L’art comme levier de transmission et de guérison
Le gala fait aussi une place à l’art, considéré comme levier de transmission et de guérison. Annabel Oreste, chanteuse-interprète, est montée sur scène pour chanter, mais surtout pour exprimer sa gratitude envers ce métier. « La première personne qui m’ait fait réaliser que je n’allais pas bien, c’est mon intervenante à l’école, confie-t-elle à La Converse. C’est grâce à elle que j’ai compris que l’environnement où je vivais était toxique et qu’il y avait un autre monde dehors. »
Sa voix tremble un peu quand elle ajoute : « Elle m’a sauvé la vie. Elle a été la seule à voir ma blessure. » Aujourd’hui, Annabel Oreste met son histoire au service des jeunes. « Je veux qu’ils sachent que demander de l’aide, c’est du courage. Et en accepter, c’est deux fois plus de courage. »
Un métier essentiel, sous perfusion
Dans les discours de la soirée, un même constat revient : le manque criant de ressources face aux besoins qui explosent.
« Il n’y a pas assez d’intervenants à Montréal, constate Karim Coppry. Et surtout pas assez d’intervenants auxquels les jeunes puissent s’identifier. »
Au-delà des célébrations, Pozé tire la sonnette d’alarme depuis plusieurs années à propos du désinvestissement des organismes de première ligne et de la surcharge du personnel communautaire. « Dans toutes les consultations qu’on a menées auprès des intervenants, le constat est le même : les jeunes ont de plus en plus de difficulté à trouver de l’aide dans leur environnement immédiat », explique Pierreson Vaval. Selon lui, cette pénurie réduit la prévention et augmente les tensions dans certains quartiers. Par conséquent, « il faudrait plus d’intervenants à Montréal, à Laval et à Longueuil », lance-t-il.
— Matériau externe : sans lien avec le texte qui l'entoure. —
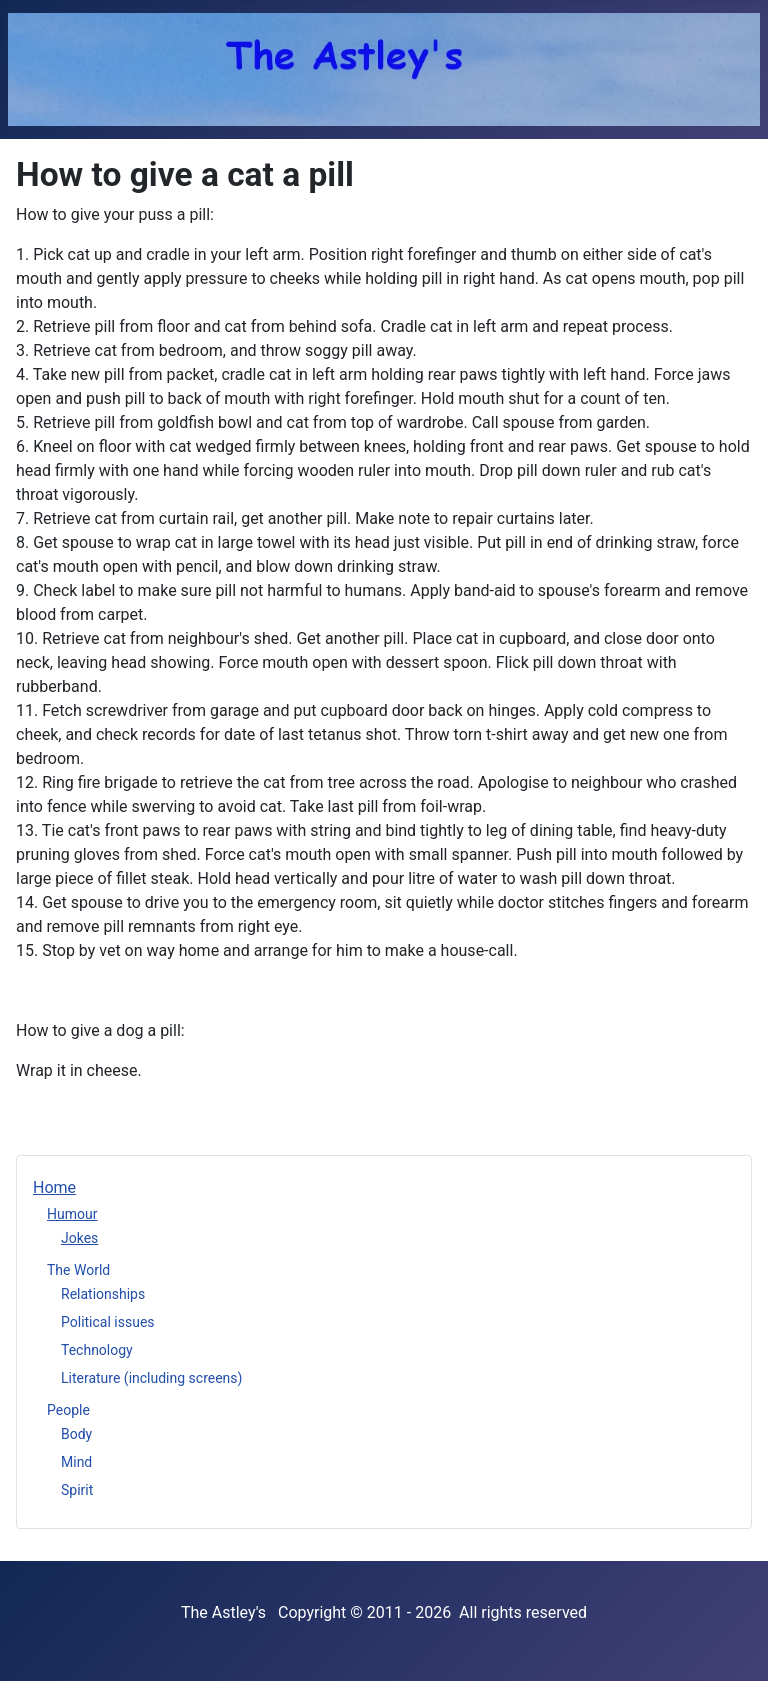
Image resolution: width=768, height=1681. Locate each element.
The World (78, 1270)
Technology (97, 1350)
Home (54, 1187)
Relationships (103, 1294)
De son côté, la Coalition veut soutenir les intervenants de première ligne pour qu’ils soient mieux outillés et qu’on mutualise les ressources, dit-il. « Il faut, dit-il, les mettre en lien pour qu’ils puissent partager leurs expériences, élaborer des stratégies communes de désescalade et contribuer à apaiser les tensions entre groupes de jeunes. »
Un souffle d’espoir
Malgré les défis, le directeur général ressort du gala avec une conviction renouvelée, la fierté d’avoir pu réunir toutes ces personnes et le sentiment d’avoir répondu à un besoin important, confie-t-il.
Pour Pozé, cette première édition d’Interventum donne à penser que ce ne sera pas la dernière. « On a commencé quelque part, et on a commencé fort », dit Pierreson Vaval – chez qui la soirée a ravivé la flamme de l’engagement. D’ailleurs, certains jeunes invités à la soirée sont restés jusqu’à la fin, fascinés par les témoignages. « Ils ont senti quelque chose qui les interpelle, soutient le directeur général. Peut-être que certains d’entre eux décideront à leur tour de s’engager comme intervenants. »
La soirée s’achève sur une ovation. Sur scène, les lauréats se prennent par les épaules, souriants, émus. Les trophées sont simples, mais le symbole est immense : une reconnaissance venue du terrain, des pairs.